Excerpted data below:
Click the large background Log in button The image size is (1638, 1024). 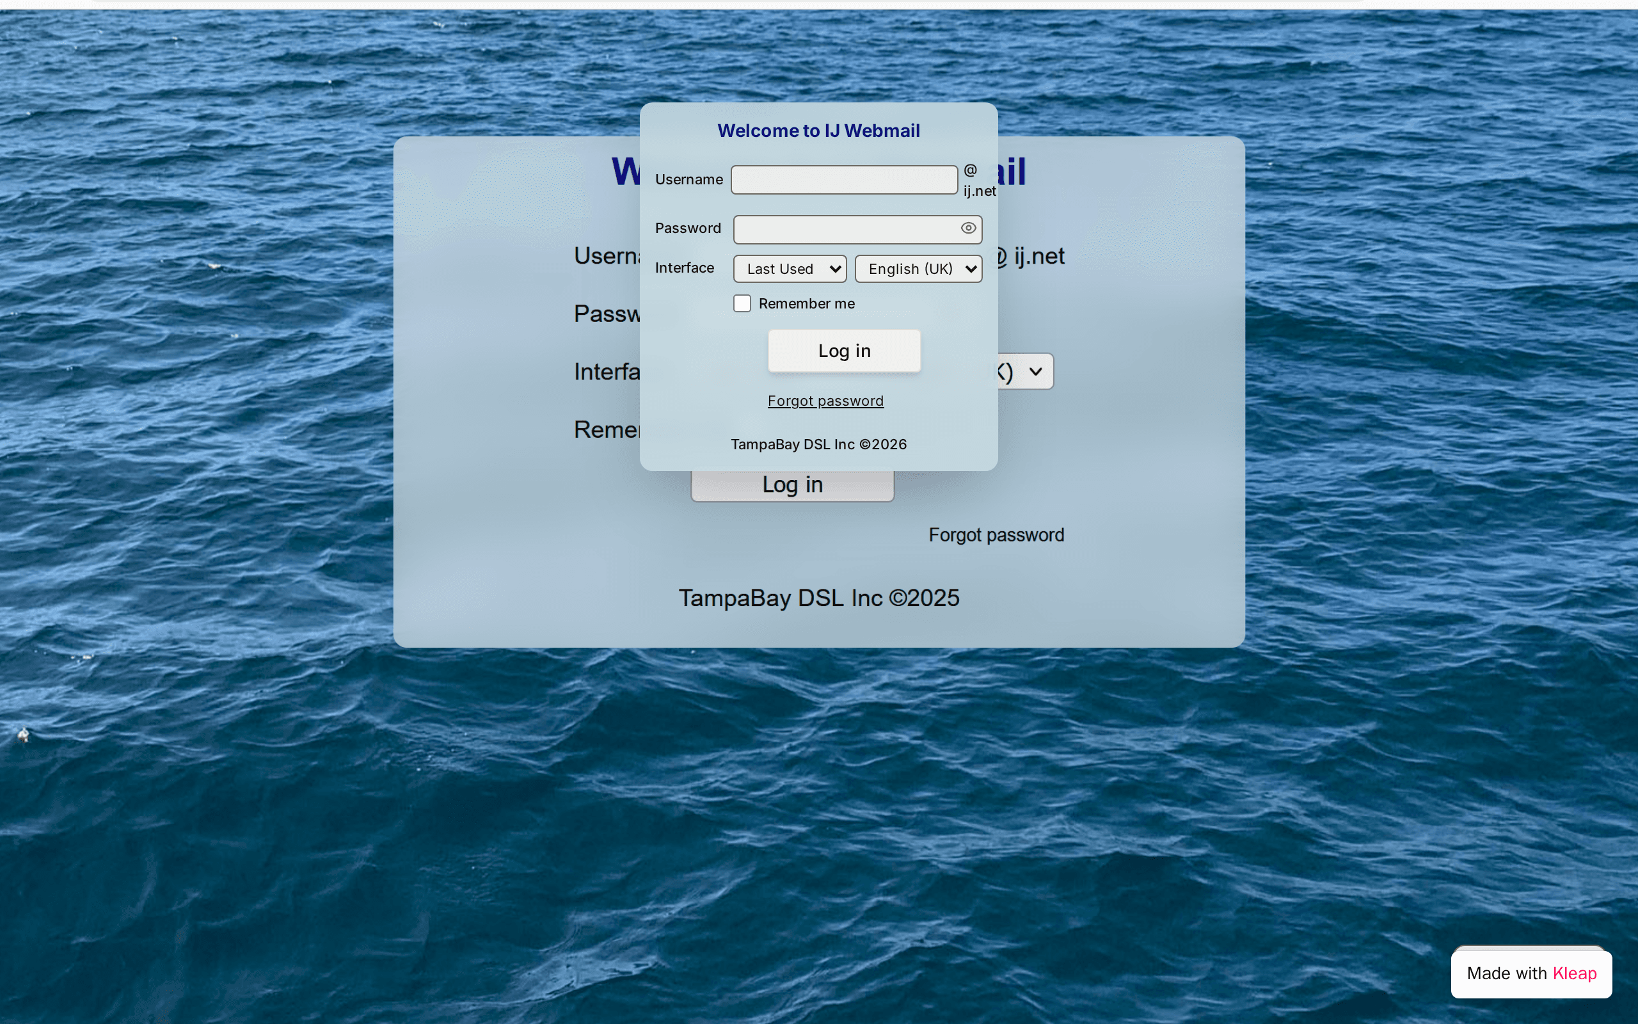tap(792, 486)
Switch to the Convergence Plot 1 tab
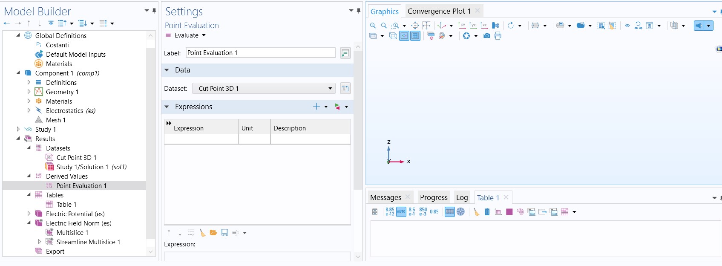The image size is (722, 266). pyautogui.click(x=439, y=11)
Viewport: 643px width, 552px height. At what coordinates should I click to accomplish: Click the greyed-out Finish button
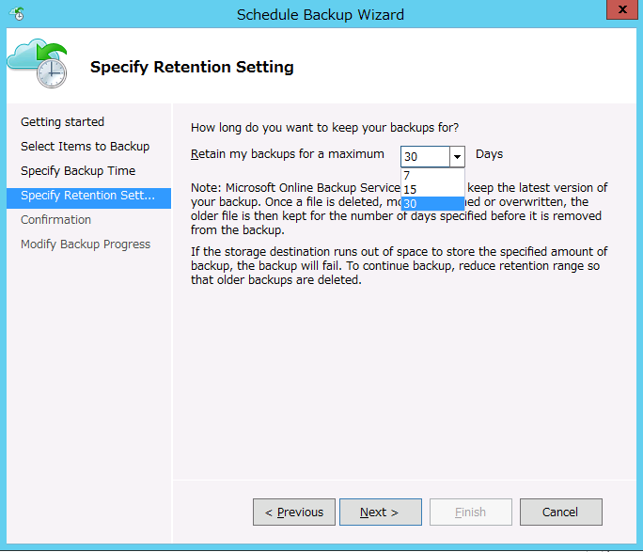click(x=470, y=513)
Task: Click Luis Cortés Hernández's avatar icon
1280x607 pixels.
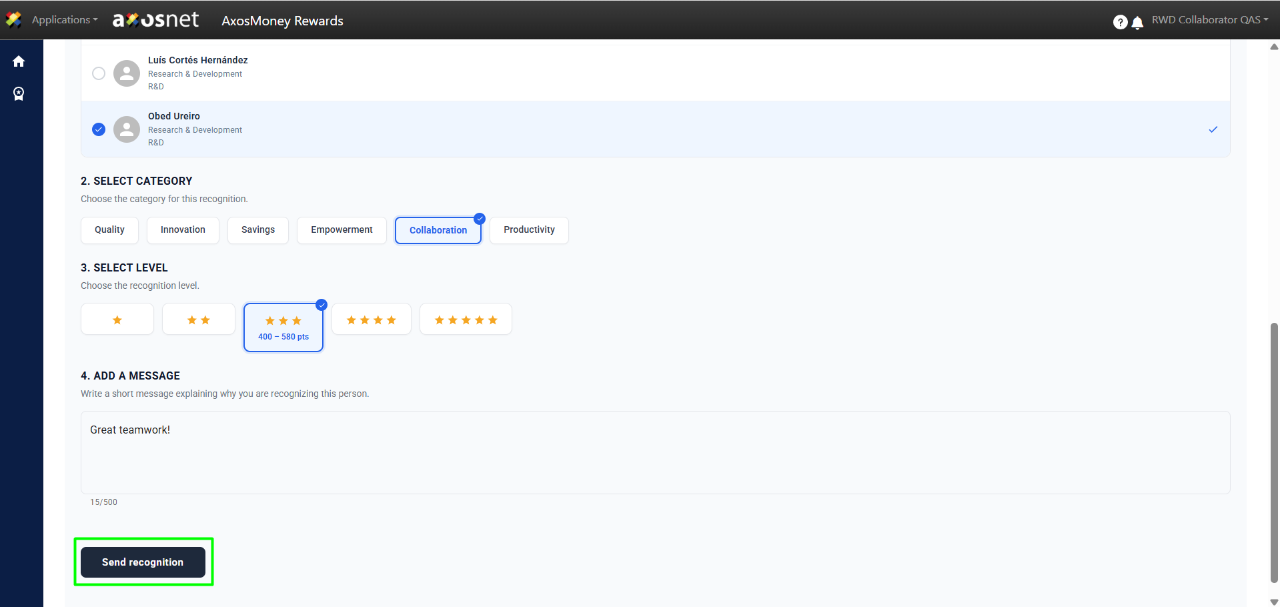Action: tap(127, 73)
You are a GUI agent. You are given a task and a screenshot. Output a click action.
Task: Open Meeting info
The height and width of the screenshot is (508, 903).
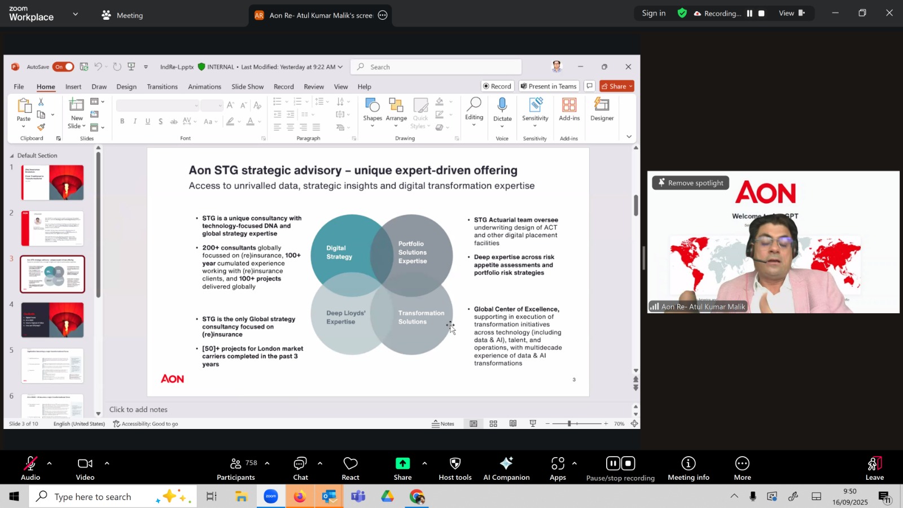688,468
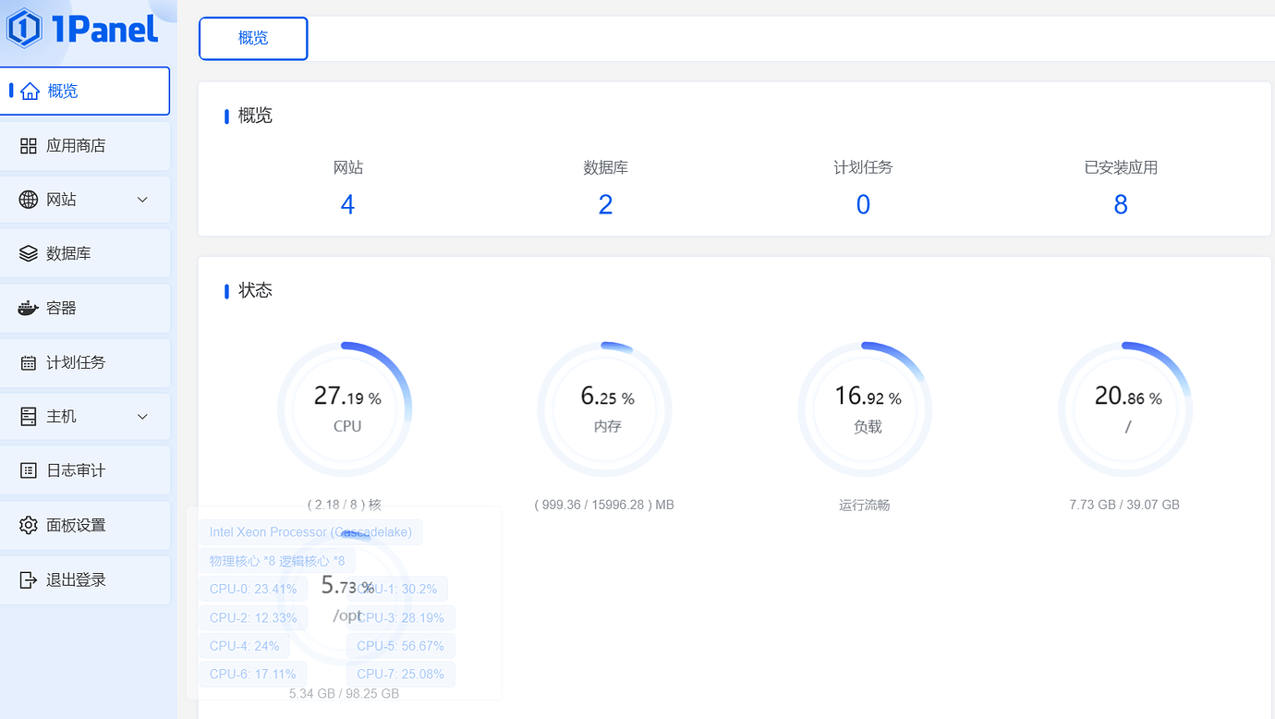Collapse the 网站 chevron arrow
1275x719 pixels.
(142, 200)
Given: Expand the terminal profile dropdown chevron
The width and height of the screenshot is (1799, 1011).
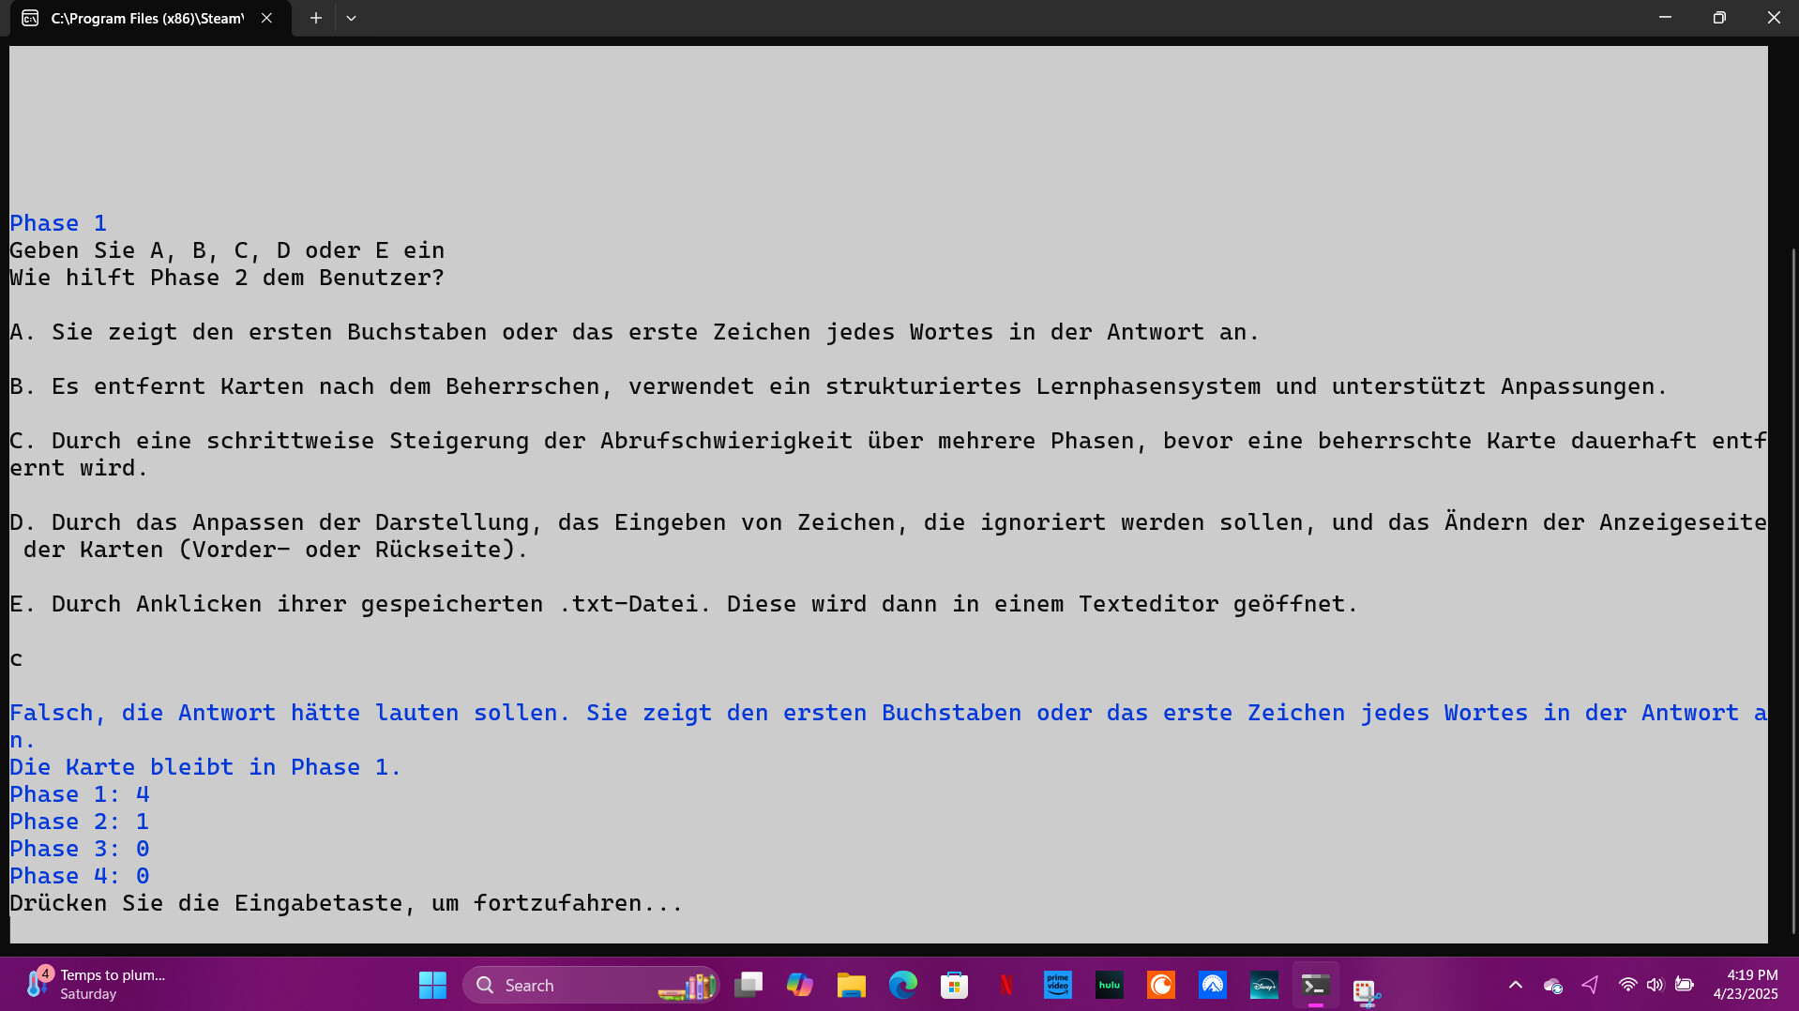Looking at the screenshot, I should pyautogui.click(x=351, y=18).
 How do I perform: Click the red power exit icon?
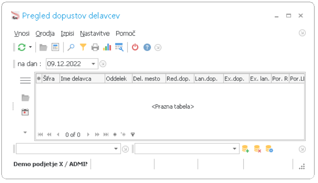coord(135,47)
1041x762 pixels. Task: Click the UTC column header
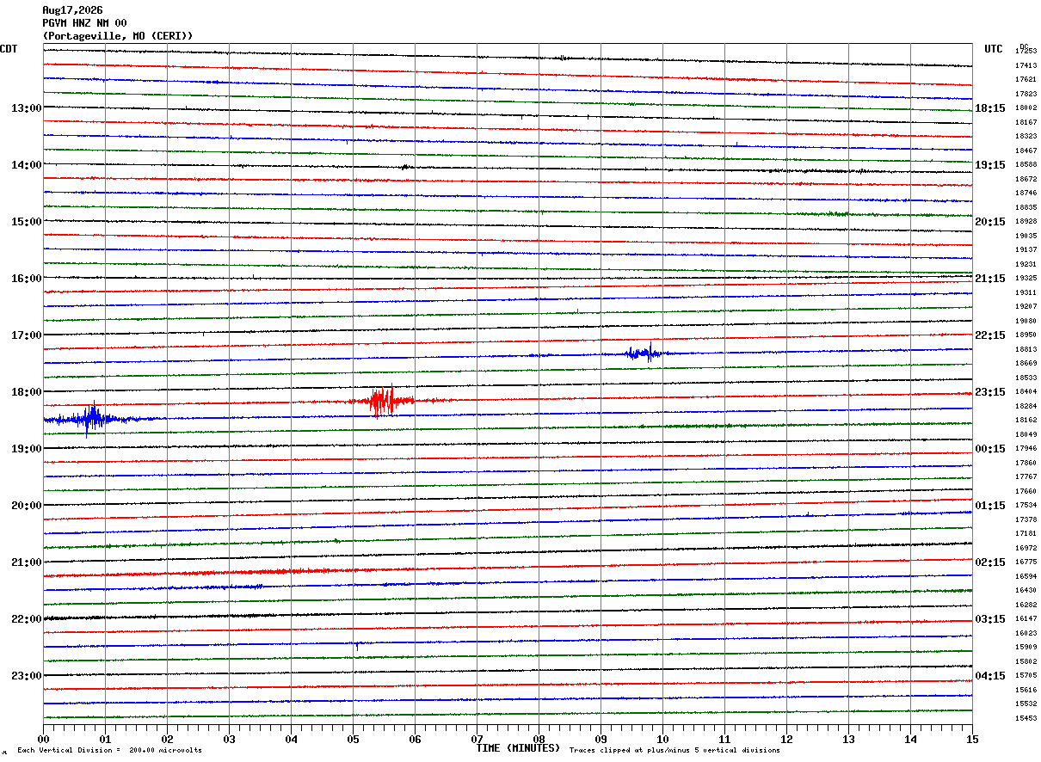coord(994,49)
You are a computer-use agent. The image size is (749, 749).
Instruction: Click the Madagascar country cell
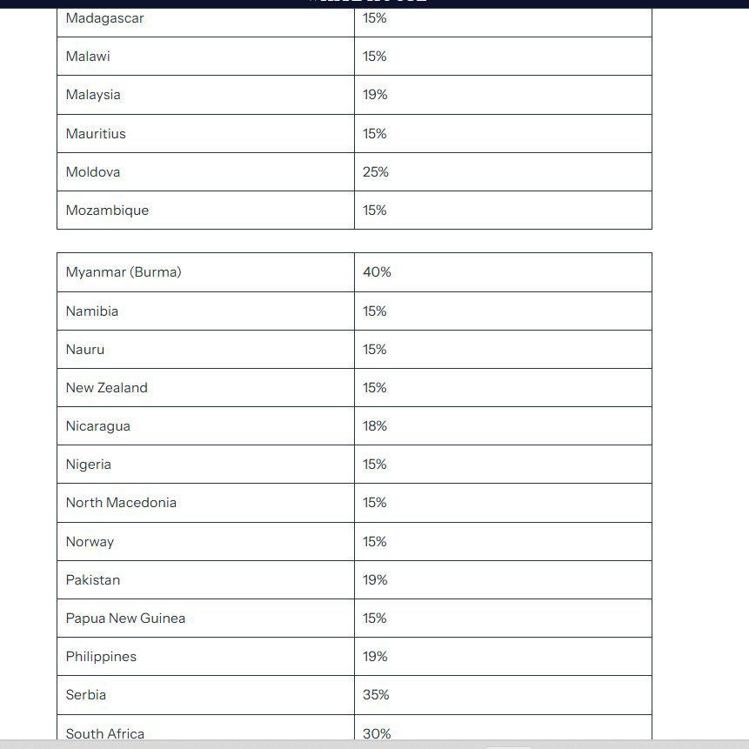(105, 18)
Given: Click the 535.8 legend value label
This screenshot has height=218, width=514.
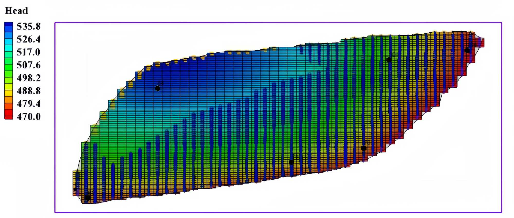Looking at the screenshot, I should pos(29,26).
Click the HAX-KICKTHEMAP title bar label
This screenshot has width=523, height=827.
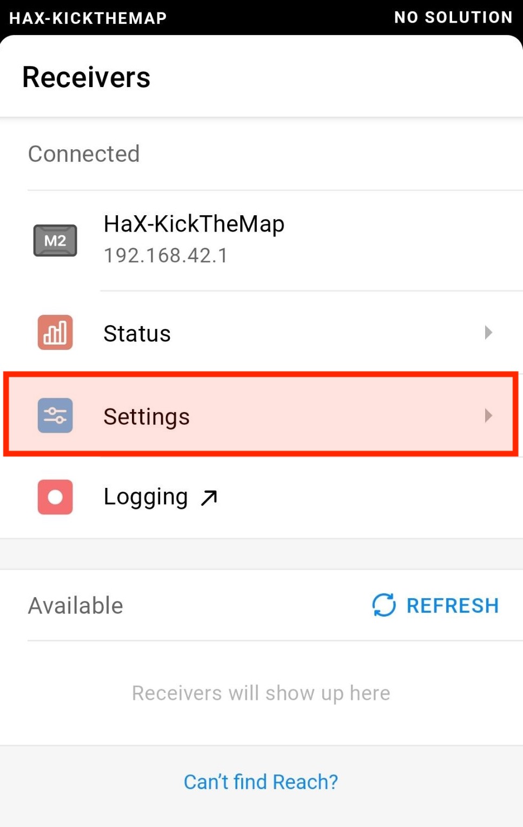(x=88, y=18)
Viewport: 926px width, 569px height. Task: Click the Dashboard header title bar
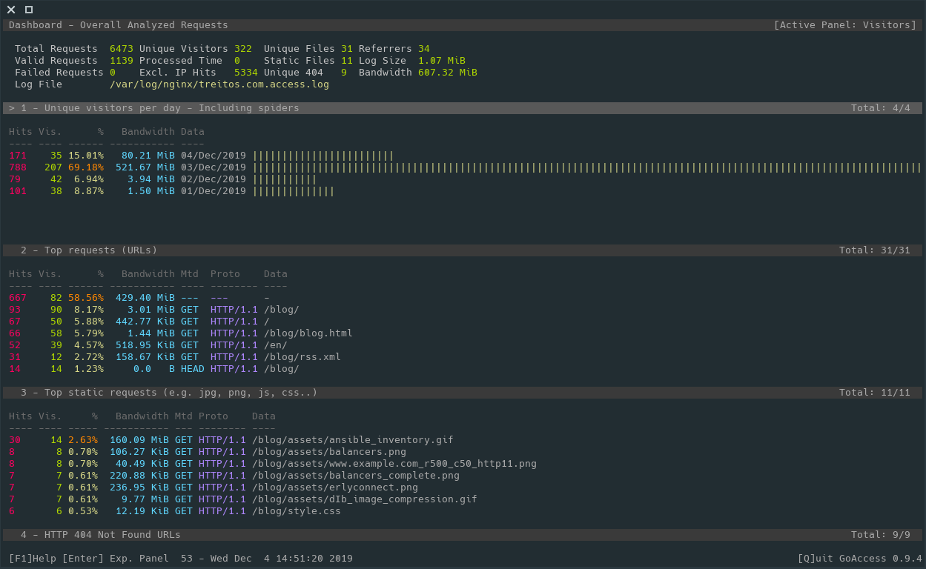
End of Excerpted data.
Task statement -
Write out exactly the stretch of lines that begins with the line containing "Task: Open Meeting info" and ends with the last line of the records above, leaving out the pictures.

Exercise answer -
Task: Open Meeting info
The height and width of the screenshot is (508, 903).
688,468
Collapse the 网站 chevron arrow
1275x719 pixels.
(142, 200)
Given: Expand the terminal profile dropdown chevron
The width and height of the screenshot is (1799, 1011).
Looking at the screenshot, I should pyautogui.click(x=351, y=18).
 How do I perform: Click the red power exit icon?
coord(135,47)
1041x762 pixels. Task: Click the UTC column header
coord(994,49)
You are a computer-use agent. The image size is (749, 749).
Instruction: Click the Madagascar country cell
(105, 18)
Given: Click the 535.8 legend value label
This screenshot has height=218, width=514.
Looking at the screenshot, I should pos(29,26).
Click the HAX-KICKTHEMAP title bar label
This screenshot has width=523, height=827.
(x=88, y=18)
Viewport: 926px width, 569px height. Task: Click the Dashboard header title bar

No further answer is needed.